Given task: Rewrite the entries from the line that contains "This screenshot has height=247, width=321." through the end, replacing "previous" with "prior" and keeping everything else the same. Leave the pictures out.

Collection entries:
+++
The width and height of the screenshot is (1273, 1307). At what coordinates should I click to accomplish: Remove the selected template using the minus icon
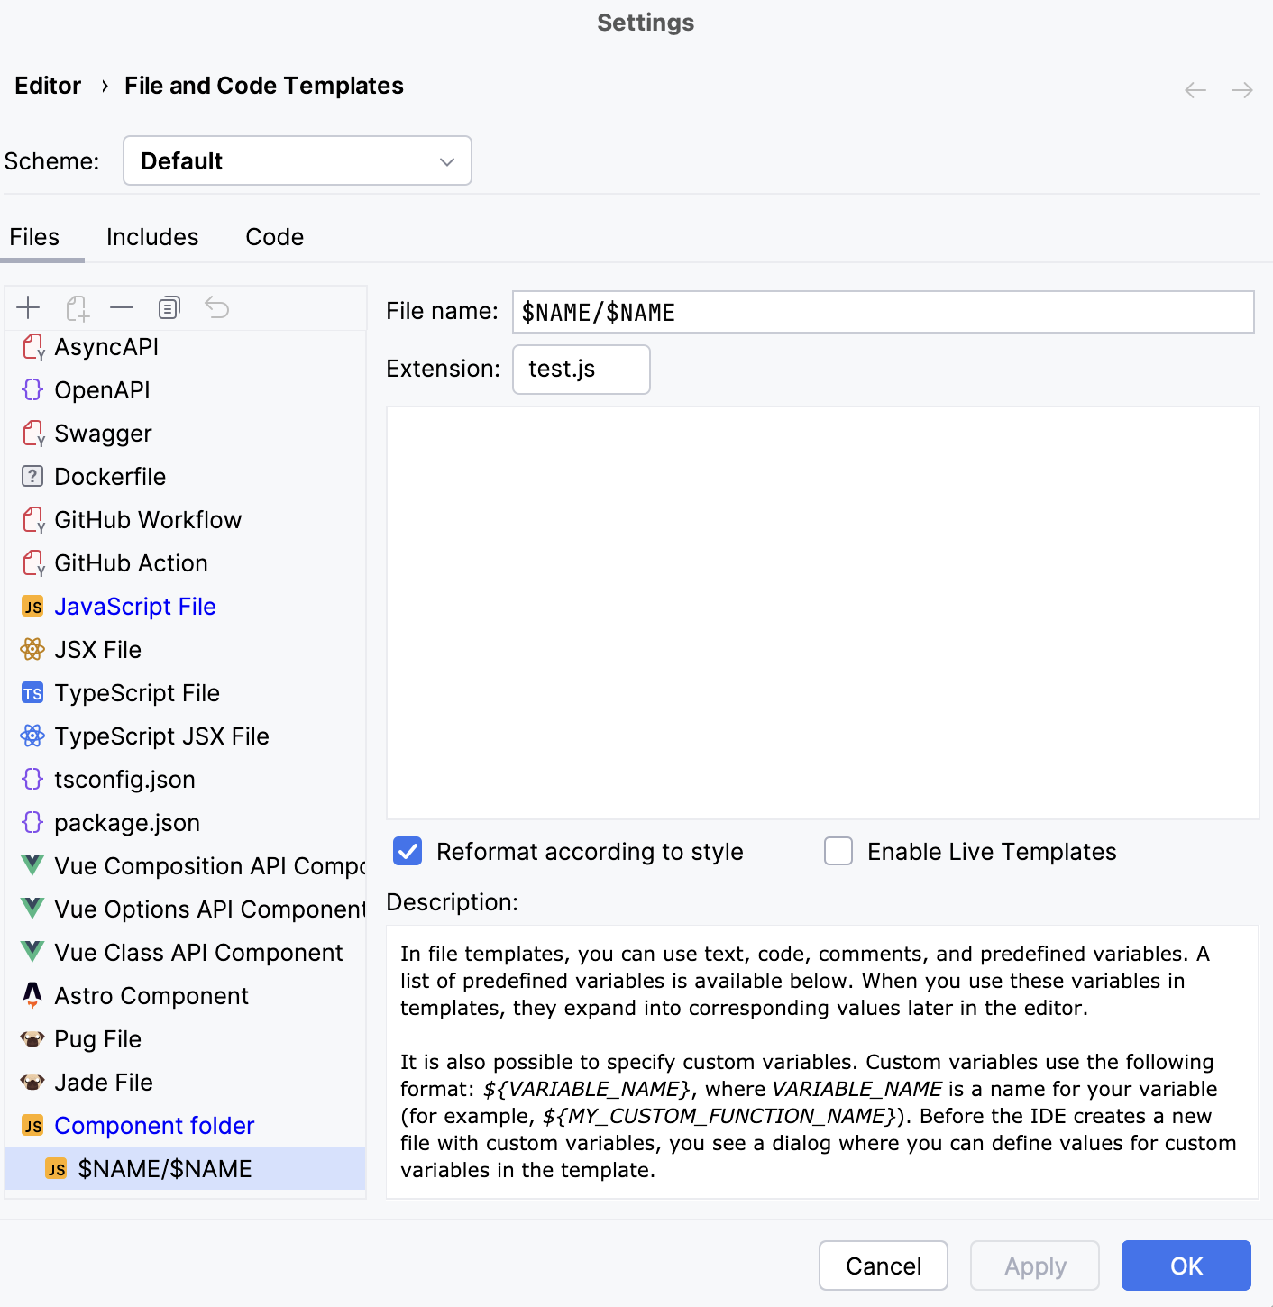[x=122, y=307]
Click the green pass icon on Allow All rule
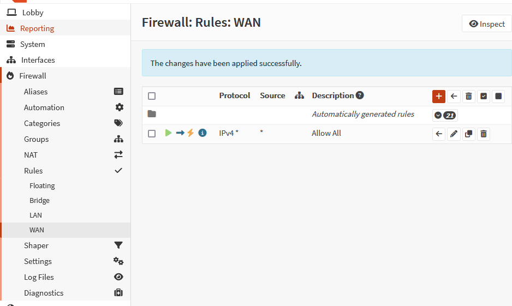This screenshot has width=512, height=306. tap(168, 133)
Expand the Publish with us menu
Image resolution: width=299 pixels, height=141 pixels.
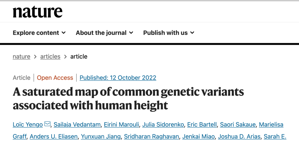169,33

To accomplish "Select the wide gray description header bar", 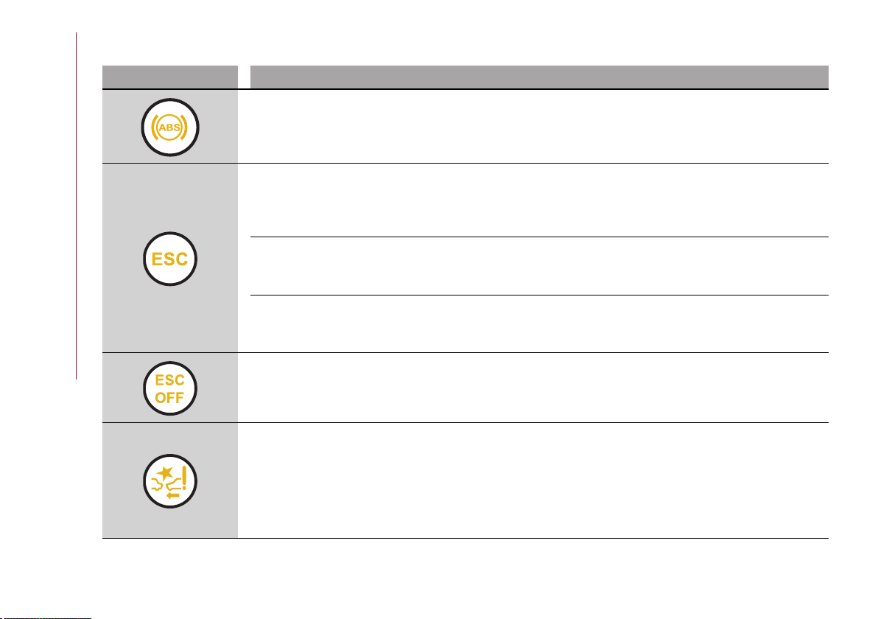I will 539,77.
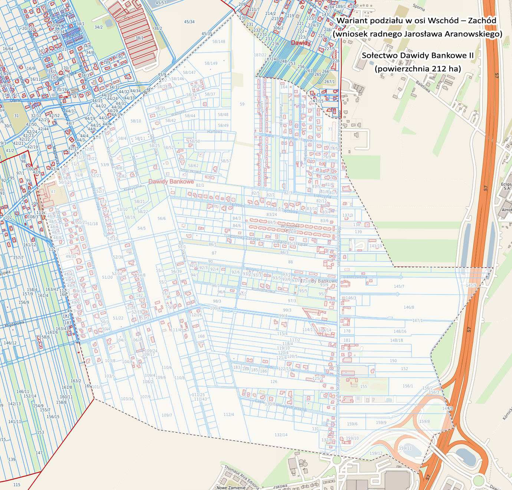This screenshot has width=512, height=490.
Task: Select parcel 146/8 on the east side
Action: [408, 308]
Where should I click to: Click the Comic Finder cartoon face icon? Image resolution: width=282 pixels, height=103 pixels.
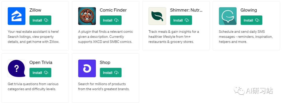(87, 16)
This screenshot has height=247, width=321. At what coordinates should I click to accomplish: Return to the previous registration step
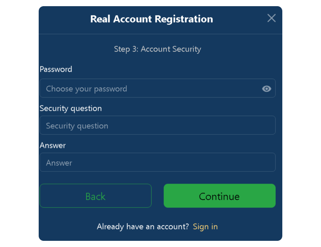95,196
+++
Answer for the task:
This screenshot has height=247, width=321. At what coordinates should I click to accomplish: Return to the prior registration step
95,196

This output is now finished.